The reply should hold only the lines from the one with "Open Baggage info for the 6:59a flight" through the end of the data, each given exactly.

RECORDED INFORMATION below:

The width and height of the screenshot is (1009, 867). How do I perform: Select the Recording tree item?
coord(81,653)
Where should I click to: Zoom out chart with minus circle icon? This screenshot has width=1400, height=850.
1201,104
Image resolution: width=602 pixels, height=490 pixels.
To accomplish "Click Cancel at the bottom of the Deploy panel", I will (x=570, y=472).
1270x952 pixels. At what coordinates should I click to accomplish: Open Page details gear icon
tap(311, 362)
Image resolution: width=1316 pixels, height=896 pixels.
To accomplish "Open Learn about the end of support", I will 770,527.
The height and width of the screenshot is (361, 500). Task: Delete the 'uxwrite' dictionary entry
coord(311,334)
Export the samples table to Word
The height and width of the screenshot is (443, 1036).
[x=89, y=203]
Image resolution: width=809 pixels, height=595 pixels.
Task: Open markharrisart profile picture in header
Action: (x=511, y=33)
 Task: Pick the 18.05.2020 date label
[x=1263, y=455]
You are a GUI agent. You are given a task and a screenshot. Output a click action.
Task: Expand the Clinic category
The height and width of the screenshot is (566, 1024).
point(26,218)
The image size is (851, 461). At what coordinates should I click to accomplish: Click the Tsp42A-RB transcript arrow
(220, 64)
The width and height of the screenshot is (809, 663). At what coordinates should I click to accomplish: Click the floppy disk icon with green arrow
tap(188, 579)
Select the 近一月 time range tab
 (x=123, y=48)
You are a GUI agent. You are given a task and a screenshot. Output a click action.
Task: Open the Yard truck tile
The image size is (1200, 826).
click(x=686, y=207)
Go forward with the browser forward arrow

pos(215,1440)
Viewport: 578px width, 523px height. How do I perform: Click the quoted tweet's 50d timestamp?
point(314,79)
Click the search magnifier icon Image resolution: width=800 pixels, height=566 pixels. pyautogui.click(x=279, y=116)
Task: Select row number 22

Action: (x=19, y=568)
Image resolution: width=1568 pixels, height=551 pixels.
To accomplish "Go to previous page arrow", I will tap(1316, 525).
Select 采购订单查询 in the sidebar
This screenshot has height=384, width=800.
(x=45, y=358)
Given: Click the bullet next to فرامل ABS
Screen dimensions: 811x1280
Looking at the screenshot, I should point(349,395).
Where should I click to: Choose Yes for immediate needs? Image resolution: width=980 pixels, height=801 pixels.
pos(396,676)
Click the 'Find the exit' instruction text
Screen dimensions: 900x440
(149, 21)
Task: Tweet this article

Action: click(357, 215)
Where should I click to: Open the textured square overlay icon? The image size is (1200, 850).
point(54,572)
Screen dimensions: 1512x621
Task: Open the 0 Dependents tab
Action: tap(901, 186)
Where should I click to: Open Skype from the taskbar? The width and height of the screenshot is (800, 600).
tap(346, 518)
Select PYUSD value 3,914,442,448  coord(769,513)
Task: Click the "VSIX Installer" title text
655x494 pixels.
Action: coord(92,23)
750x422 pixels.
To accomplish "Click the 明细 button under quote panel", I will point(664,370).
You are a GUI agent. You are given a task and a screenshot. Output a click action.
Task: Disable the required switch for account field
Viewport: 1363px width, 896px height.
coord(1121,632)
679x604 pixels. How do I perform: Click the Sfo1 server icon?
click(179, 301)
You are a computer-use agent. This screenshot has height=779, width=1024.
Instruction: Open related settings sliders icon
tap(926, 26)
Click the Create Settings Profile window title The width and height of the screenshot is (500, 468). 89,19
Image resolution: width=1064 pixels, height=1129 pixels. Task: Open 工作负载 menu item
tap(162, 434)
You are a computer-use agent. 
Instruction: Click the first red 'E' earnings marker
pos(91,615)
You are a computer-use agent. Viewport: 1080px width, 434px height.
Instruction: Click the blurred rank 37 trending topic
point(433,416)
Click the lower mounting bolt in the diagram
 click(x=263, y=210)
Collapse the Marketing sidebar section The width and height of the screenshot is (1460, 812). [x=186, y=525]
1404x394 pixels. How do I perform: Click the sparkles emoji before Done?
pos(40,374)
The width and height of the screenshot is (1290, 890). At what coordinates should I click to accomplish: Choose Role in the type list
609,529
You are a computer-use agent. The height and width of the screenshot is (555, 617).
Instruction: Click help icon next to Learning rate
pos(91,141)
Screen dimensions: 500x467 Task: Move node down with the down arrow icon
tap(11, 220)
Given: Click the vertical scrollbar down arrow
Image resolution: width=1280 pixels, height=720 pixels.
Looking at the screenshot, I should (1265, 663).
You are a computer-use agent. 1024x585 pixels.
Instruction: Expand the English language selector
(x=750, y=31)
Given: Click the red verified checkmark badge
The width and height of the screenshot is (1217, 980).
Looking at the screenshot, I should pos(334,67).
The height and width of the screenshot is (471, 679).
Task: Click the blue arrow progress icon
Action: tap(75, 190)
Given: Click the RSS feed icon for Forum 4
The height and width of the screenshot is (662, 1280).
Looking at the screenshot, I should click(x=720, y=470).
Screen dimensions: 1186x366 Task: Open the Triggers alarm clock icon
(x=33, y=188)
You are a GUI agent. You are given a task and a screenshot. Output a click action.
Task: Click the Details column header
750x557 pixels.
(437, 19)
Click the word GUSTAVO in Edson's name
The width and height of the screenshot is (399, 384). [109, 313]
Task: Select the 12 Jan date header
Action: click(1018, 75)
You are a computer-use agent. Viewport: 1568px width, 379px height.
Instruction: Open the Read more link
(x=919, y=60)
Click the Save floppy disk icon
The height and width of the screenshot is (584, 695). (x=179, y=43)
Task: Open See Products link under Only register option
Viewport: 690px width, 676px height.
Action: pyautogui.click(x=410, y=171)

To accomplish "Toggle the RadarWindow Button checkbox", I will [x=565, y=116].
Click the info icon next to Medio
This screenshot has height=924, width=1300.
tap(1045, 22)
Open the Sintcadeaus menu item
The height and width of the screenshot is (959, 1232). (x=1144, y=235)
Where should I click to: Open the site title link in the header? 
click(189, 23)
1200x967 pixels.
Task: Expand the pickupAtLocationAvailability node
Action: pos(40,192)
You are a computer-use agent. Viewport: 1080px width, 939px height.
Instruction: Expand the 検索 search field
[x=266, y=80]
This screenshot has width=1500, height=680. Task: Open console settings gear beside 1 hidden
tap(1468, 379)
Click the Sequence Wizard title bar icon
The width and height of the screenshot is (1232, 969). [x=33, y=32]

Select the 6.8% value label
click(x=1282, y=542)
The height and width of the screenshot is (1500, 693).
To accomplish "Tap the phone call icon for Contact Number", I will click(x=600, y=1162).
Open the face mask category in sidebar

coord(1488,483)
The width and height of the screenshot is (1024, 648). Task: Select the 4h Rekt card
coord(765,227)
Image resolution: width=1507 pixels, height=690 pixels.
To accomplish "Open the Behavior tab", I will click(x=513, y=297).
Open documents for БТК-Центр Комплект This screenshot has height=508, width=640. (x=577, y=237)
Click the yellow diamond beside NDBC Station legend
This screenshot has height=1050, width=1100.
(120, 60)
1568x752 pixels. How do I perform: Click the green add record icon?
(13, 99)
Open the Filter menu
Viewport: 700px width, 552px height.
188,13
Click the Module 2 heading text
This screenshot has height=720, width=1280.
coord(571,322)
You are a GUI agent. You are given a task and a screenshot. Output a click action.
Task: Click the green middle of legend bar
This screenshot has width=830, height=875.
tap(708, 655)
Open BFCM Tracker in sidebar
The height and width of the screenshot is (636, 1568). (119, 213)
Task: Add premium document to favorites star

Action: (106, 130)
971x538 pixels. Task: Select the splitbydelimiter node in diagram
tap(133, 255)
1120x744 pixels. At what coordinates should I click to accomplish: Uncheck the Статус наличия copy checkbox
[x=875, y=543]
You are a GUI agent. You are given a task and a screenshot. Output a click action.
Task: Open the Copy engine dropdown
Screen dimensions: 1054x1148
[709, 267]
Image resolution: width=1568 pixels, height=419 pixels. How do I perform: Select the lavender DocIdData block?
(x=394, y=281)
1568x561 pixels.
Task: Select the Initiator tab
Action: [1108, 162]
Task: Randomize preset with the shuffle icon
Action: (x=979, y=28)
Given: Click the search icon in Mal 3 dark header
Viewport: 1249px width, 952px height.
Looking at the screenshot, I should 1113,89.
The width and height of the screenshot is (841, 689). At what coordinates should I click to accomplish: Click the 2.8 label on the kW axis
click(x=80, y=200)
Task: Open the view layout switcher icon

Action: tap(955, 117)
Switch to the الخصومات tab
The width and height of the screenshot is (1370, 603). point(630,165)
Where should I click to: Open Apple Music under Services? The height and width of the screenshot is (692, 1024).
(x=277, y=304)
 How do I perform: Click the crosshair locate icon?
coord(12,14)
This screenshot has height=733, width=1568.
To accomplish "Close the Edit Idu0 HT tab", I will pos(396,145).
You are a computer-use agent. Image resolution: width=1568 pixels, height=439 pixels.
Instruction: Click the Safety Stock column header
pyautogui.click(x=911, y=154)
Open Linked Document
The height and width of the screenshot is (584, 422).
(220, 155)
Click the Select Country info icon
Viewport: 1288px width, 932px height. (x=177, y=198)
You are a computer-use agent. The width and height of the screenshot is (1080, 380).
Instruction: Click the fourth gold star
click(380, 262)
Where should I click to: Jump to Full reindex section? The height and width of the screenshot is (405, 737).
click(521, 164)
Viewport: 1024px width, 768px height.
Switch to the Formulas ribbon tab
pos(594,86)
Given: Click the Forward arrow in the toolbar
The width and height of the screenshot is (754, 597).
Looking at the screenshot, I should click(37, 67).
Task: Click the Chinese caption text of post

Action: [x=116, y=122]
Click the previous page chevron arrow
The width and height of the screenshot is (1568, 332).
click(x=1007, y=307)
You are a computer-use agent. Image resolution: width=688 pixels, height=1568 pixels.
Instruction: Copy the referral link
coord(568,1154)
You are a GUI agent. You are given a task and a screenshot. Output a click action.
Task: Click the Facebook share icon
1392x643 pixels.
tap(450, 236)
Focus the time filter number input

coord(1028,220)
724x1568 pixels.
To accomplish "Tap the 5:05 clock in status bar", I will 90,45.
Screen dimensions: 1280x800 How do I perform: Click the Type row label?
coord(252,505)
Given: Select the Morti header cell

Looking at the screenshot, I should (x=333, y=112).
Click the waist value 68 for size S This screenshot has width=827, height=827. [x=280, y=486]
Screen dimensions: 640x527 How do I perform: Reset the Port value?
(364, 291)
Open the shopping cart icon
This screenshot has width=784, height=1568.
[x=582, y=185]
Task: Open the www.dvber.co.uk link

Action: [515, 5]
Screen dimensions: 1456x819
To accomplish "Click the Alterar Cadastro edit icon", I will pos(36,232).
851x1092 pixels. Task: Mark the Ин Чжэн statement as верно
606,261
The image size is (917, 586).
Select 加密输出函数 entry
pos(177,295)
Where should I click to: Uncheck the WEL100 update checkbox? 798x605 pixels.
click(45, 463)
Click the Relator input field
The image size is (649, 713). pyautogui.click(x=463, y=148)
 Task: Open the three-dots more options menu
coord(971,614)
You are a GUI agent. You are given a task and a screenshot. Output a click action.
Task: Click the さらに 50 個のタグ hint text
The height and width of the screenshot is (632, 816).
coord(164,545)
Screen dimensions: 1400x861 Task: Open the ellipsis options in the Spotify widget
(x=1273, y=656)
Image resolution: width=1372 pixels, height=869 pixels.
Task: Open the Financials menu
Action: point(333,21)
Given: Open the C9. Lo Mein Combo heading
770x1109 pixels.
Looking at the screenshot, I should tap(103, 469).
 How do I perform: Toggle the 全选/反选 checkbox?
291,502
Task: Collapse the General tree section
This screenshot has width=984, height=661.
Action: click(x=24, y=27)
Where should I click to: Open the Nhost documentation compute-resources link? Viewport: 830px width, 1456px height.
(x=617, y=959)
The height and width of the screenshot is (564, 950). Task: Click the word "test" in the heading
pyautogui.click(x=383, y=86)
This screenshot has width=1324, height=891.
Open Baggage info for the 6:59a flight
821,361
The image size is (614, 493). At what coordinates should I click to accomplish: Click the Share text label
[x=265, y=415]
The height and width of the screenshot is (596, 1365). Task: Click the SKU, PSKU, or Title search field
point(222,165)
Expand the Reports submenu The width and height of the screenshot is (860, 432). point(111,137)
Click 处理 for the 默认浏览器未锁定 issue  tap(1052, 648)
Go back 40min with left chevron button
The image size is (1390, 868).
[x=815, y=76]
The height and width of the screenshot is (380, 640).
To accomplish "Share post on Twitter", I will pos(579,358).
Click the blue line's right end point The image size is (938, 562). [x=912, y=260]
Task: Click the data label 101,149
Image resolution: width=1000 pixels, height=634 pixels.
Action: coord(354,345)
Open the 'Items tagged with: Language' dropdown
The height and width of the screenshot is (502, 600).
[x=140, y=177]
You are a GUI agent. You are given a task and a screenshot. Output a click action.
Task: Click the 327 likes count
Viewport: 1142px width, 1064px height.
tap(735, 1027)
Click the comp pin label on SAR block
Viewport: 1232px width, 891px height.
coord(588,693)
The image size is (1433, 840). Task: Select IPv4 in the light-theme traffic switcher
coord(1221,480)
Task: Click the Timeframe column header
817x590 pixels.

End of RECORDED INFORMATION.

OUTPUT BELOW
Open Baggage info for the 6:59a flight
821,361
The image size is (614, 493). At what coordinates should I click to accomplish: Click the Share text label
[x=265, y=415]
The height and width of the screenshot is (596, 1365). Task: Click the SKU, PSKU, or Title search field
point(222,165)
Expand the Reports submenu The width and height of the screenshot is (860, 432). point(111,137)
Click 处理 for the 默认浏览器未锁定 issue  tap(1052, 648)
Go back 40min with left chevron button
The image size is (1390, 868).
[x=815, y=76]
The height and width of the screenshot is (380, 640).
To accomplish "Share post on Twitter", I will pos(579,358).
Click the blue line's right end point The image size is (938, 562). [x=912, y=260]
Task: Click the data label 101,149
Image resolution: width=1000 pixels, height=634 pixels.
Action: coord(354,345)
Open the 'Items tagged with: Language' dropdown
The height and width of the screenshot is (502, 600).
[x=140, y=177]
You are a GUI agent. You are given a task and a screenshot. Output a click action.
Task: Click the 327 likes count
Viewport: 1142px width, 1064px height.
tap(735, 1027)
Click the comp pin label on SAR block
Viewport: 1232px width, 891px height.
coord(588,693)
The image size is (1433, 840). Task: Select IPv4 in the light-theme traffic switcher
coord(1221,480)
Task: Click the Timeframe column header
817x590 pixels.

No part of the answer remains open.